# AVAILABLE DATA:
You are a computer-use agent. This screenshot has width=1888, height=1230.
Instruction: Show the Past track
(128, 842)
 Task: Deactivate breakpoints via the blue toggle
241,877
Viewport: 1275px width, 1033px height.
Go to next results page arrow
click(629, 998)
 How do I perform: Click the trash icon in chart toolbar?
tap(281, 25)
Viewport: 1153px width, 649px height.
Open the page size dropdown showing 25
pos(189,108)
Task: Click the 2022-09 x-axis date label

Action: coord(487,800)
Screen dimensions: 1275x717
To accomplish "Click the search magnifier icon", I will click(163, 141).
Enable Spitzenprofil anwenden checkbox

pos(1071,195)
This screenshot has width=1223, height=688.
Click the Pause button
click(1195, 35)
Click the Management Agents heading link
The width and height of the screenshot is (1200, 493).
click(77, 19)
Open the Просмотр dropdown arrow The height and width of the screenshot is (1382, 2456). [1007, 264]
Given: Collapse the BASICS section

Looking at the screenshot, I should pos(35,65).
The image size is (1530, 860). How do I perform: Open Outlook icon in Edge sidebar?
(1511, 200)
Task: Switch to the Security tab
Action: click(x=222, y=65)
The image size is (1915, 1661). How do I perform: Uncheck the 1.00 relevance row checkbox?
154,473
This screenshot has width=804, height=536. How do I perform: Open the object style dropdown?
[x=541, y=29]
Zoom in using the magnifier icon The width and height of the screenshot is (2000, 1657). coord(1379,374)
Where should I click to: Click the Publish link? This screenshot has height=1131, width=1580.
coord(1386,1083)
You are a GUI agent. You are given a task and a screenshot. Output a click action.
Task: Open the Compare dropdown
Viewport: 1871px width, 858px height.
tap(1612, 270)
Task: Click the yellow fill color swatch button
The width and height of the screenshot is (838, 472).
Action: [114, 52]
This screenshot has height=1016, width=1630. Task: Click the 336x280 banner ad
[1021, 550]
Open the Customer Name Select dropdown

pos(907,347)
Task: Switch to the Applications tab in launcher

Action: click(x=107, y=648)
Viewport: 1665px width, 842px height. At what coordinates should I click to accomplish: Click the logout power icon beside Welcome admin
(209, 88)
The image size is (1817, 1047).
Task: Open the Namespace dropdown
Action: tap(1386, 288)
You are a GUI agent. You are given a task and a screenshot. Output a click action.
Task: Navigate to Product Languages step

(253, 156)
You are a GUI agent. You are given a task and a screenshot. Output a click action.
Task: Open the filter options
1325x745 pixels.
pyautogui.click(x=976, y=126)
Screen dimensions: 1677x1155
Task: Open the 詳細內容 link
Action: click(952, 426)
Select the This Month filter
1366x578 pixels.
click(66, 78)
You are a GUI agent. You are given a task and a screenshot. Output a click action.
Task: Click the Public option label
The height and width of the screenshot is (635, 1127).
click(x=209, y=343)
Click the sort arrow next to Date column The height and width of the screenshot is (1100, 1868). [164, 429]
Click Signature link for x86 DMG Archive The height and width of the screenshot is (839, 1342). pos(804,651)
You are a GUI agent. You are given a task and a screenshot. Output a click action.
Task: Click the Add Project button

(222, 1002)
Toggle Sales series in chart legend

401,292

# AIM OF THE TASK:
Each line of the records must be reproduced exactly.

# EXERCISE OUTPUT:
You are a computer-use agent. This screenshot has width=1888, height=1230.
Instruction: Show the Past track
(128, 842)
 Task: Deactivate breakpoints via the blue toggle
241,877
Viewport: 1275px width, 1033px height.
Go to next results page arrow
click(629, 998)
 How do I perform: Click the trash icon in chart toolbar?
tap(281, 25)
Viewport: 1153px width, 649px height.
Open the page size dropdown showing 25
pos(189,108)
Task: Click the 2022-09 x-axis date label

Action: coord(487,800)
Screen dimensions: 1275x717
To accomplish "Click the search magnifier icon", I will click(163, 141).
Enable Spitzenprofil anwenden checkbox

pos(1071,195)
This screenshot has width=1223, height=688.
Click the Pause button
click(1195, 35)
Click the Management Agents heading link
The width and height of the screenshot is (1200, 493).
click(77, 19)
Open the Просмотр dropdown arrow The height and width of the screenshot is (1382, 2456). [1007, 264]
Given: Collapse the BASICS section

Looking at the screenshot, I should pos(35,65).
The image size is (1530, 860). How do I perform: Open Outlook icon in Edge sidebar?
(1511, 200)
Task: Switch to the Security tab
Action: click(x=222, y=65)
The image size is (1915, 1661). How do I perform: Uncheck the 1.00 relevance row checkbox?
154,473
This screenshot has width=804, height=536. How do I perform: Open the object style dropdown?
[x=541, y=29]
Zoom in using the magnifier icon The width and height of the screenshot is (2000, 1657). coord(1379,374)
Where should I click to: Click the Publish link? This screenshot has height=1131, width=1580.
coord(1386,1083)
You are a GUI agent. You are given a task and a screenshot. Output a click action.
Task: Open the Compare dropdown
Viewport: 1871px width, 858px height.
tap(1612, 270)
Task: Click the yellow fill color swatch button
The width and height of the screenshot is (838, 472).
Action: [114, 52]
This screenshot has height=1016, width=1630. Task: Click the 336x280 banner ad
[1021, 550]
Open the Customer Name Select dropdown

pos(907,347)
Task: Switch to the Applications tab in launcher

Action: click(x=107, y=648)
Viewport: 1665px width, 842px height. At what coordinates should I click to accomplish: Click the logout power icon beside Welcome admin
(209, 88)
The image size is (1817, 1047).
Task: Open the Namespace dropdown
Action: tap(1386, 288)
You are a GUI agent. You are given a task and a screenshot. Output a click action.
Task: Navigate to Product Languages step

(253, 156)
You are a GUI agent. You are given a task and a screenshot. Output a click action.
Task: Open the filter options
1325x745 pixels.
pyautogui.click(x=976, y=126)
Screen dimensions: 1677x1155
Task: Open the 詳細內容 link
Action: click(952, 426)
Select the This Month filter
1366x578 pixels.
click(66, 78)
You are a GUI agent. You are given a task and a screenshot. Output a click action.
Task: Click the Public option label
The height and width of the screenshot is (635, 1127).
click(x=209, y=343)
Click the sort arrow next to Date column The height and width of the screenshot is (1100, 1868). [164, 429]
Click Signature link for x86 DMG Archive The height and width of the screenshot is (839, 1342). pos(804,651)
You are a GUI agent. You are given a task and a screenshot. Output a click action.
Task: Click the Add Project button

(222, 1002)
Toggle Sales series in chart legend

401,292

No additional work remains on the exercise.